# Goal
Put the lines that follow into a JSON list of strings, one string per line, and omit any blank lines.

(Rows from a dataset)
--- BEGIN ---
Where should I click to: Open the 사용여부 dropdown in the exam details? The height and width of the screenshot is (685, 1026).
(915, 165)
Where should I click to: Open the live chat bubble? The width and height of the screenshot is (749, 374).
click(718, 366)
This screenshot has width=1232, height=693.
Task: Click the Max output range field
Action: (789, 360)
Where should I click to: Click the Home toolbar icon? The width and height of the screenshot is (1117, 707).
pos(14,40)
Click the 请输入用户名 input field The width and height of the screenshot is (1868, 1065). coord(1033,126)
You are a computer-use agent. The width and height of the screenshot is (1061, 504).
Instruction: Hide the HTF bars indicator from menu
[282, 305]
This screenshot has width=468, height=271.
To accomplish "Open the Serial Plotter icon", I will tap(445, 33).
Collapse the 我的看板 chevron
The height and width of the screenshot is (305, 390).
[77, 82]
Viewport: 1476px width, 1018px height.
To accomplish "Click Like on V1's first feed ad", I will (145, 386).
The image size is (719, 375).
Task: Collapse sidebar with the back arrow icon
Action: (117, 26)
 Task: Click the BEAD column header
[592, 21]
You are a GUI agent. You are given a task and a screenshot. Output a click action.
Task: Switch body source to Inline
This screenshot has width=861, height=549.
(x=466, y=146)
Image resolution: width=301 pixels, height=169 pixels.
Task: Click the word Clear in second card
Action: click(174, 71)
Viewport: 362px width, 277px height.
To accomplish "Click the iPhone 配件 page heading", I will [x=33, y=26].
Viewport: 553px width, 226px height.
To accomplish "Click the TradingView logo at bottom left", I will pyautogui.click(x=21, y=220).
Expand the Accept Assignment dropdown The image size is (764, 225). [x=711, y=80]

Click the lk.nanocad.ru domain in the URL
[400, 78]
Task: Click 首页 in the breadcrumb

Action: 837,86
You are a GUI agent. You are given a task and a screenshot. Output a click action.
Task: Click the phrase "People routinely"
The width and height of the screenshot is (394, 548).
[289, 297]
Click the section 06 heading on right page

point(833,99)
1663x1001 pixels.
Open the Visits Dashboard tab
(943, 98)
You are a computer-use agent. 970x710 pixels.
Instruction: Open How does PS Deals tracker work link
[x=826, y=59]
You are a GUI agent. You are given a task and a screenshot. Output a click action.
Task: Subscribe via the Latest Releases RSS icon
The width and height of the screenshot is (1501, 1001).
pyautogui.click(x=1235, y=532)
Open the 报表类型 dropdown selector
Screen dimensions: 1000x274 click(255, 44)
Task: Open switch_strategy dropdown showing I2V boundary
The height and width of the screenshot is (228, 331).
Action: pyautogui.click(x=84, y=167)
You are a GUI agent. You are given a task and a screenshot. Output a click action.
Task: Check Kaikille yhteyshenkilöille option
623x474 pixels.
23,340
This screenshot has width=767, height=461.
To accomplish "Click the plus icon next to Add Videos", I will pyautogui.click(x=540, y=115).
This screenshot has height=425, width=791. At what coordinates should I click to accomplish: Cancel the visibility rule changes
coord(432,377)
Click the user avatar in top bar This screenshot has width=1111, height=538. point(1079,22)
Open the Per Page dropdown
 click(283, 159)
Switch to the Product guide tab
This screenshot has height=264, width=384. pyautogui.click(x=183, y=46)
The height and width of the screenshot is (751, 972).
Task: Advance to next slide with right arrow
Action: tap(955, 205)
--- END ---
# Full answer
[
  "Where should I click to: Open the 사용여부 dropdown in the exam details? The height and width of the screenshot is (685, 1026).",
  "(915, 165)",
  "Where should I click to: Open the live chat bubble? The width and height of the screenshot is (749, 374).",
  "click(718, 366)",
  "This screenshot has width=1232, height=693.",
  "Task: Click the Max output range field",
  "Action: (789, 360)",
  "Where should I click to: Click the Home toolbar icon? The width and height of the screenshot is (1117, 707).",
  "pos(14,40)",
  "Click the 请输入用户名 input field The width and height of the screenshot is (1868, 1065). coord(1033,126)",
  "You are a computer-use agent. The width and height of the screenshot is (1061, 504).",
  "Instruction: Hide the HTF bars indicator from menu",
  "[282, 305]",
  "This screenshot has width=468, height=271.",
  "To accomplish \"Open the Serial Plotter icon\", I will tap(445, 33).",
  "Collapse the 我的看板 chevron",
  "The height and width of the screenshot is (305, 390).",
  "[77, 82]",
  "Viewport: 1476px width, 1018px height.",
  "To accomplish \"Click Like on V1's first feed ad\", I will (145, 386).",
  "The image size is (719, 375).",
  "Task: Collapse sidebar with the back arrow icon",
  "Action: (117, 26)",
  " Task: Click the BEAD column header",
  "[592, 21]",
  "You are a GUI agent. You are given a task and a screenshot. Output a click action.",
  "Task: Switch body source to Inline",
  "This screenshot has width=861, height=549.",
  "(x=466, y=146)",
  "Image resolution: width=301 pixels, height=169 pixels.",
  "Task: Click the word Clear in second card",
  "Action: click(174, 71)",
  "Viewport: 362px width, 277px height.",
  "To accomplish \"Click the iPhone 配件 page heading\", I will [x=33, y=26].",
  "Viewport: 553px width, 226px height.",
  "To accomplish \"Click the TradingView logo at bottom left\", I will pyautogui.click(x=21, y=220).",
  "Expand the Accept Assignment dropdown The image size is (764, 225). [x=711, y=80]",
  "Click the lk.nanocad.ru domain in the URL",
  "[400, 78]",
  "Task: Click 首页 in the breadcrumb",
  "Action: 837,86",
  "You are a GUI agent. You are given a task and a screenshot. Output a click action.",
  "Task: Click the phrase \"People routinely\"",
  "The width and height of the screenshot is (394, 548).",
  "[289, 297]",
  "Click the section 06 heading on right page",
  "point(833,99)",
  "1663x1001 pixels.",
  "Open the Visits Dashboard tab",
  "(943, 98)",
  "You are a computer-use agent. 970x710 pixels.",
  "Instruction: Open How does PS Deals tracker work link",
  "[x=826, y=59]",
  "You are a GUI agent. You are given a task and a screenshot. Output a click action.",
  "Task: Subscribe via the Latest Releases RSS icon",
  "The width and height of the screenshot is (1501, 1001).",
  "pyautogui.click(x=1235, y=532)",
  "Open the 报表类型 dropdown selector",
  "Screen dimensions: 1000x274 click(255, 44)",
  "Task: Open switch_strategy dropdown showing I2V boundary",
  "The height and width of the screenshot is (228, 331).",
  "Action: pyautogui.click(x=84, y=167)",
  "You are a GUI agent. You are given a task and a screenshot. Output a click action.",
  "Task: Check Kaikille yhteyshenkilöille option",
  "623x474 pixels.",
  "23,340",
  "This screenshot has width=767, height=461.",
  "To accomplish \"Click the plus icon next to Add Videos\", I will pyautogui.click(x=540, y=115).",
  "This screenshot has height=425, width=791. At what coordinates should I click to accomplish: Cancel the visibility rule changes",
  "coord(432,377)",
  "Click the user avatar in top bar This screenshot has width=1111, height=538. point(1079,22)",
  "Open the Per Page dropdown",
  " click(283, 159)",
  "Switch to the Product guide tab",
  "This screenshot has height=264, width=384. pyautogui.click(x=183, y=46)",
  "The height and width of the screenshot is (751, 972).",
  "Task: Advance to next slide with right arrow",
  "Action: tap(955, 205)"
]